A LaTeX template is used to create the stamp and this stamp is then
concatenated with the original PDF file.
The stamp can take the form of either a separate "cover page" that is
appended to the document; or a "mark" that is applied somewhere either
on the document's first page or on all of its pages.
Options:
-h, --help Print this help.
-V, --version Print version information.
-v, --verbose=LEVEL Verbose level (0=min, 1=default, 9=max).
[NOT IMPLEMENTED]
-t, --latex-template=PATH
Path to the LaTeX template file that should be used
for the creation of the PDF stamp. (Note, if it's
just a basename, it will be sought first in the
current working directory, and then in the invenio
file-stamper templates directory; If there is a
qualifying path to the template name, it will be
sought only in that location);
-c, --latex-template-var='VARNAME=VALUE'
A variable that should be replaced in the LaTeX
template file with its corresponding value. Of the
following format:
VARNAME=VALUE
This option is repeatable - one for each template
variable;
-s, --stamp=STAMP-TYPE
The type of stamp to be applied to the subject
file. Must be one of 3 values:
+ "first" - stamp only the first page;
+ "all" - stamp all pages;
+ "coverpage" - add a cover page to the
document;
The default value is "first";
-o, --output-file=XYZ
The optional name to be given to the finished
(stamped) file.
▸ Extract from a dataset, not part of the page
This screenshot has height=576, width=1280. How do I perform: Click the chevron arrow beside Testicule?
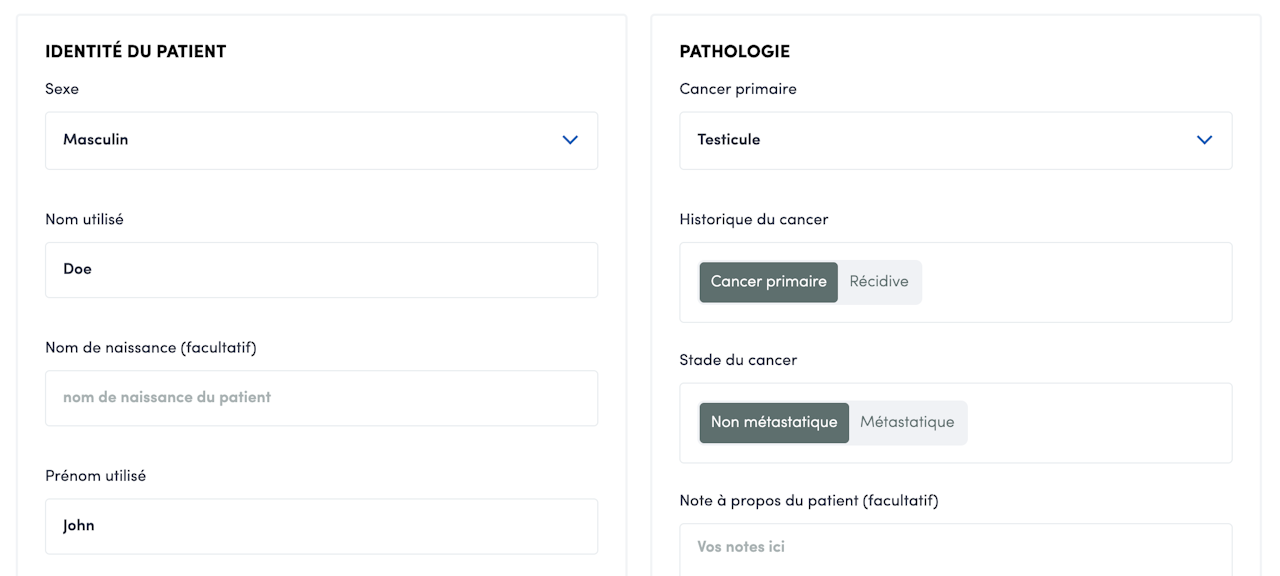click(x=1204, y=140)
If this is omitted, the stamped
file will be given the same name as the input
file, but will be prefixed by "stamped-";
Example:
python /opt/invenio/lib/python/invenio/websubmit_file_stamper.py \
--latex-template=demo-stamp-left.tex \
--latex-template-var='REPORTNUMBER=TEST-THESIS-2008-019' \
--latex-template-var='DATE=27/02/2008' \
--stamp='first' \
--output-file=testfile_stamped.pdf \
testfile.pdf